Stored data entries
↓↓↓

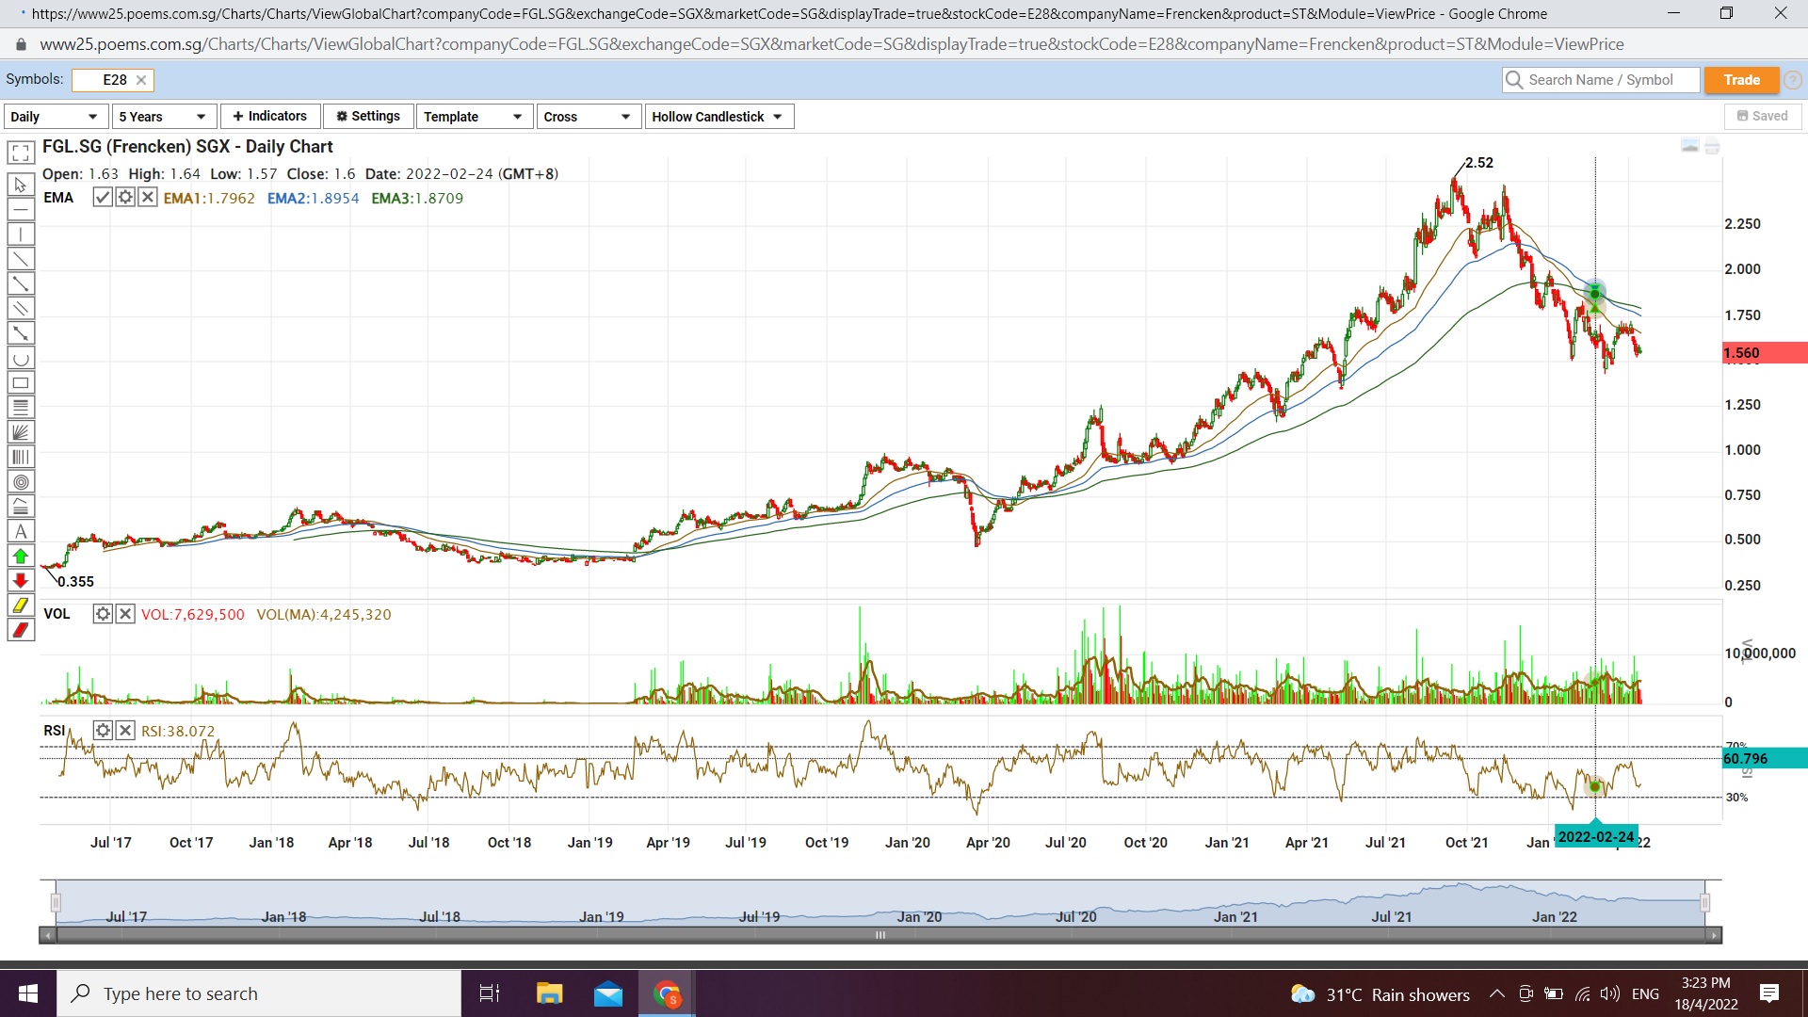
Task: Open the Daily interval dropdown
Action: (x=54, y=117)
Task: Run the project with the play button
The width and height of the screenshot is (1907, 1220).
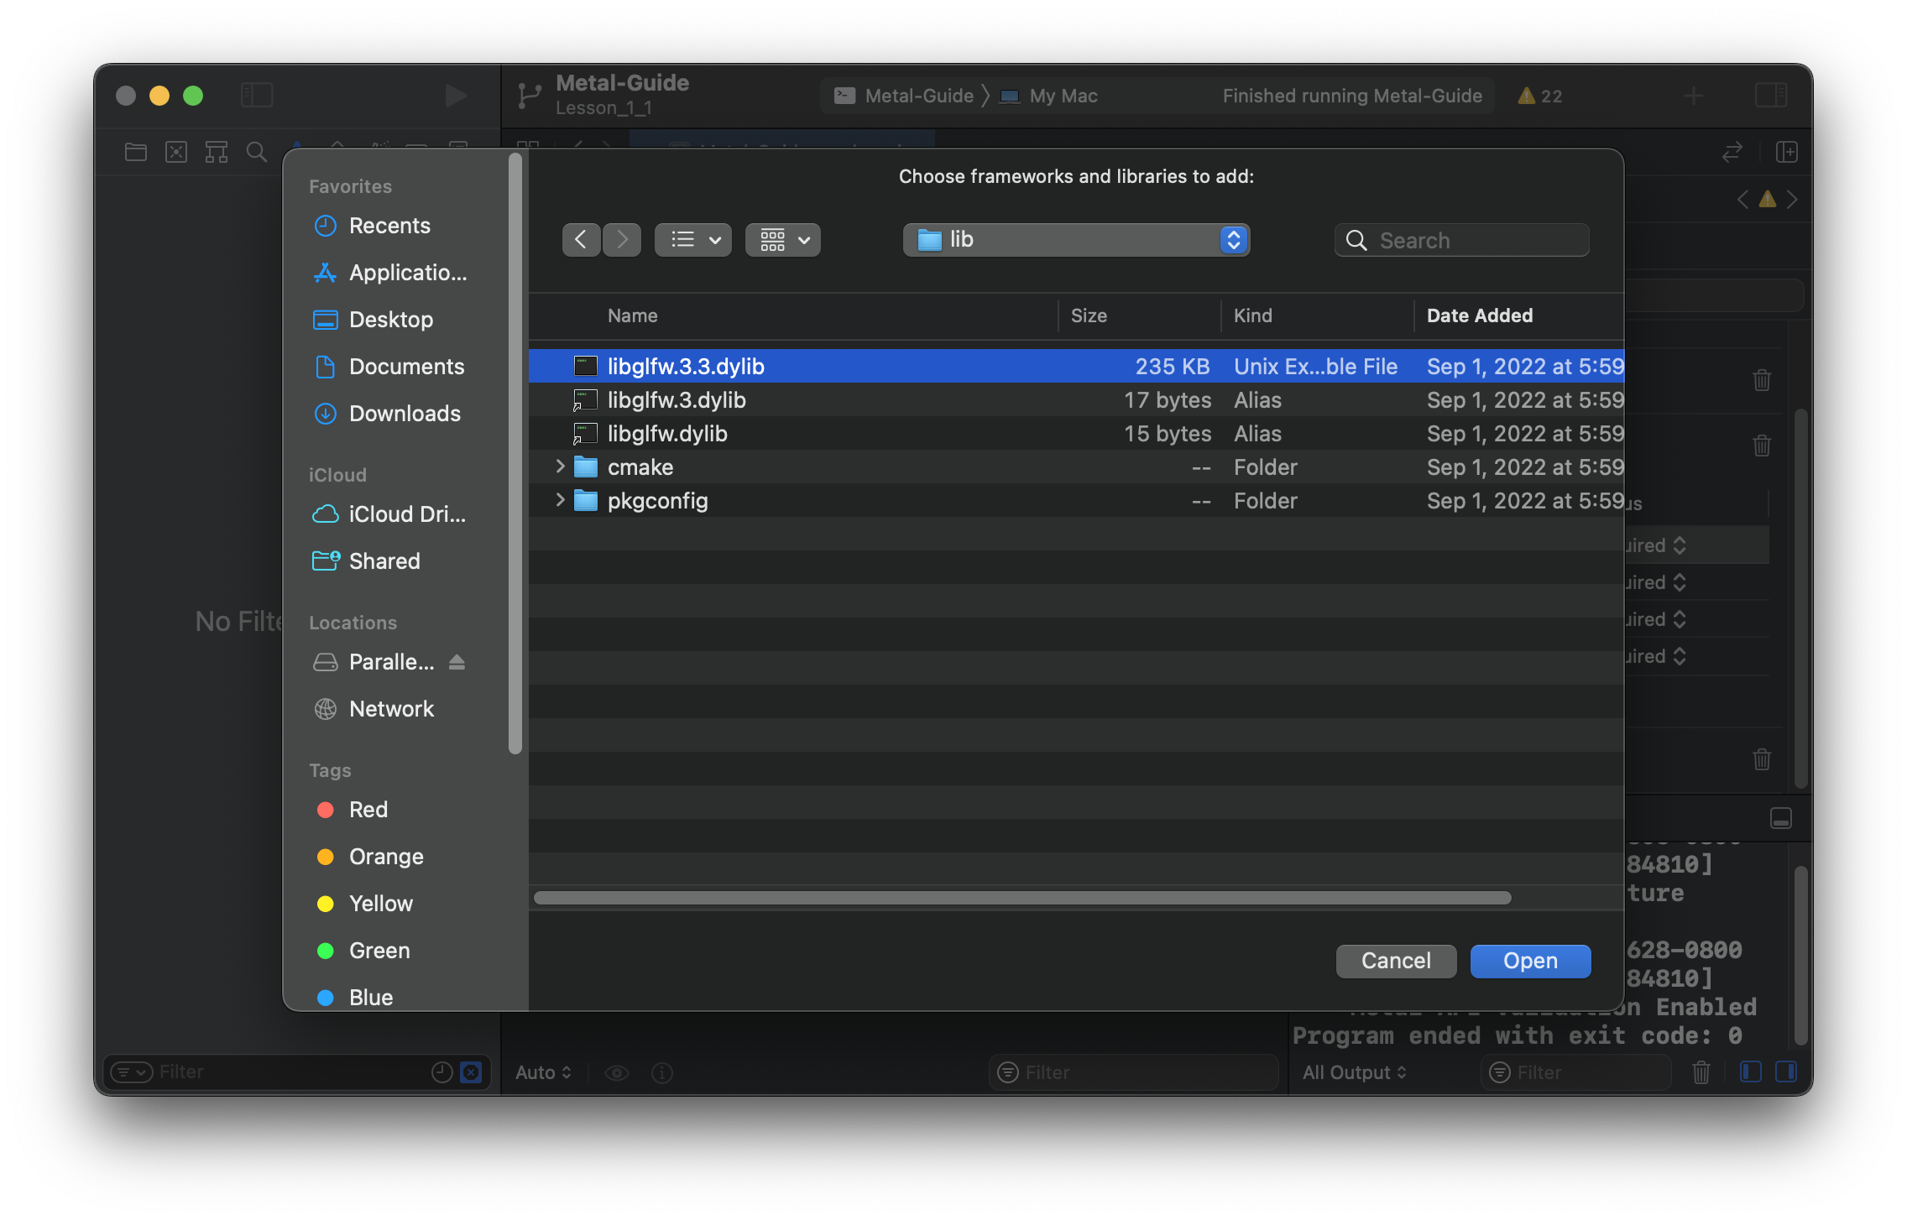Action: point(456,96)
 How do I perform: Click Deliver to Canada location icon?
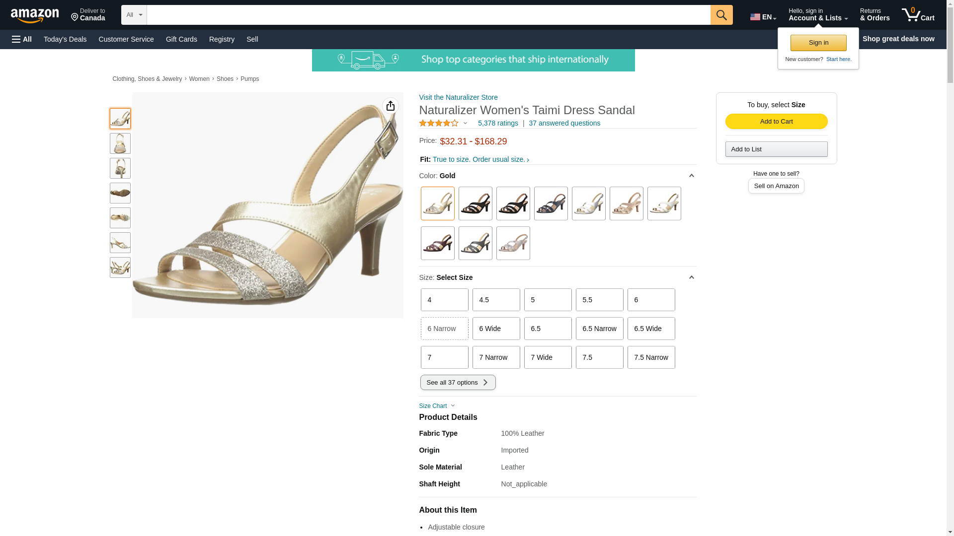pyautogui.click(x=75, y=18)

↑↑↑

» **WORK TASK**: Begin at the line with "How do I perform: Click" and end at the last line of the data above. Reproduce those lines exactly, but not the pictures.

» **TASK OUTPUT**:
 How do I perform: Click Deliver to Canada location icon?
pyautogui.click(x=75, y=18)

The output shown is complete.